It's an interesting holdover of terminology that doesn't match the current usage. Cash On Delivery used to mean exactly that. But this is similar to other holdovers such as dialling a phone. Almost all phones no longer have dials, yet the terminology remains though the technology changes.
For 10 years I used to work as an operator who tool orders by phone. The entire department referred to it as "Collect on Delivery." Look like UPS is on the same page.
https://www.ups.com/content/us/en/resources/select/sending/options/cod.html
It could mean either Cash on Delivery or Collect on Delivery; Collect is probably the more accurate, with Cash being the more familiar street term, since in older times one would probably have paid with Cash. This concept is similar to calling a copier a Xerox even if another brand, a tissue a Kleenex, etc.
According to "ask jeeves" C.O.D. stands for both cash on delivery AND collect on delivery. Guess it just depends on a the policy of company
I don't know about the location of the original poster, but in Canada it is illegal to refuse Canadian currency in payment of a debt unless the payment is coins exceeding a certain value (eg. more than 25 pennies, etc). (NB: By illegal, I don't mean that you'd go to jail, but that by refusing the cash, the debt is deemed to be satisfied.)
On the current "Federal Reserve Note(s)" in my pocket, there is the phrase
.
"This note is legal tender for all debts, public and private".
.
Are we now being told that our money is no good? Well, I knew "that" already, but the Federal Reserve Bank is also bust?
The Federal Reserve notes are legal tender for all debts. What this means is that the creditor may accept cash as legal payment IF, repeat IF, cash is how they wish to settle the debt. They do not have to accept cash. If they accept turkey beaks, so be it. Anyone here break a 20-beak for me?
_@_v - erf! don't get me started on those damned yellow slips of failure to deliver! i hate it when they sneak up on the house like a frikkin ninja - we lost our doorbell when the house got resided - so you never hear 'em...
_@_v - even worse is the post office because when you leave the slip out the next day for them, they'll take the slip but they didn't bring the frikkin package! you hafta wait yet another day because they didn't bring it with them the second day!
yeah snailie!
I ORDERED crap capslock... well anyway i ordered something, and all of those stupid slips blew off the door, so i found one on the ground, thankfully dated that day, saying that that was the last time they were trying, and after that it was return to sender. Nobody's at my house during the day, and they never come at any other time but around noon.

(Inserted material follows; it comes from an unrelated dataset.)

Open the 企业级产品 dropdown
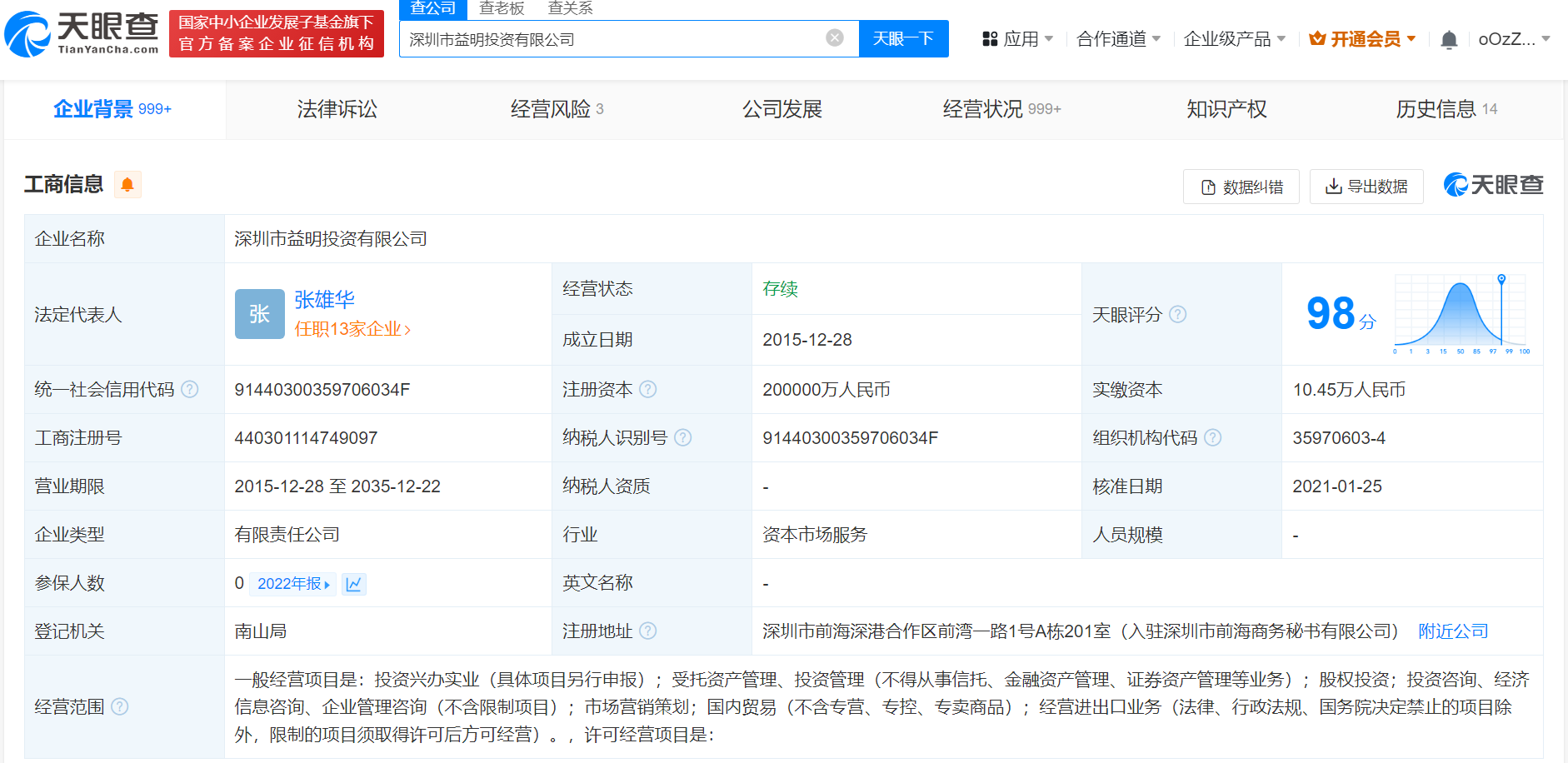This screenshot has height=763, width=1568. pyautogui.click(x=1234, y=39)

you'd think that after trying once they could try again AT A DIFFERENT TIME. some people have JOBS, or SCHOOL, and aren't home during the day.
anyway, the whole system is broken.
ahhhh... spleen vented... refreshed...
jw-
dvd doesn't stand for anything anymore.
but for pete's sake please don't open this can of worms! i'm not debating this!

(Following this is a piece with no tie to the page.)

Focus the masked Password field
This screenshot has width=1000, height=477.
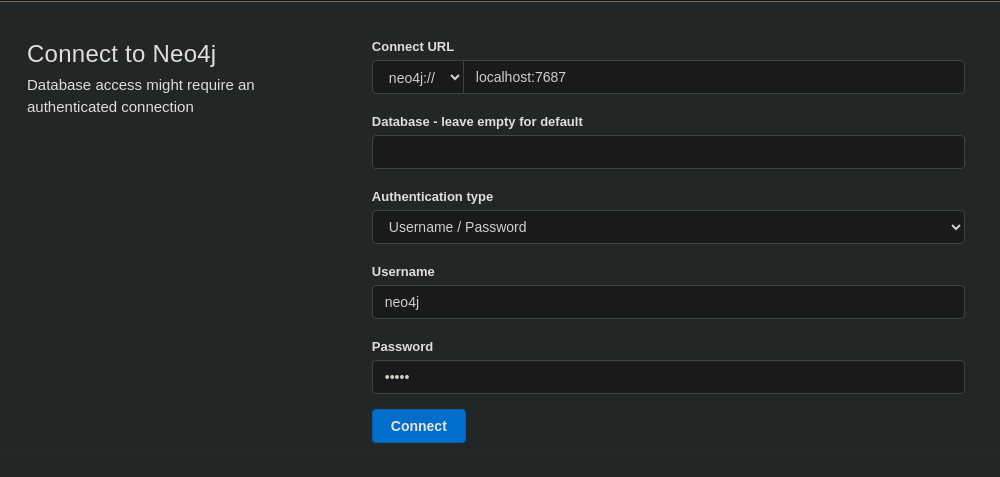tap(667, 377)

Not to perpetuate the can of worms, but DVD is actually and ATA (Anti Texas Acronym) meaning Don't Visit Dallas.
C'mon Dexter - don't get politics into it - double digit George is still trying to figure out why his keyboard he used looking for WMD's have all the keys backwards - and everyone knows DVD stands for Democrats Vs. Democrats - the Republicans already have a designated dictatorship of their own.
DVD means both but if u look on some australian dvd cases it says DVD video so therefore it must be digital versitle disk and also remember that u can put more than video on it
Sorry, it was Cash on Delivery long before Collect on Delivery was even used. Times change and this is one acronym that has evolved.
But according to Merriam-Webster Online, their definition is: carrier onboard delivery, cash on delivery, collect on delivery.
uh, actually take a listen to this song:
www.group-harmony.com/COD.ram
it's 'C.O.D.' by johnny moore's 3 blazers from 1946. i guess ups must've used their time machine to go back and overdub the lyrics.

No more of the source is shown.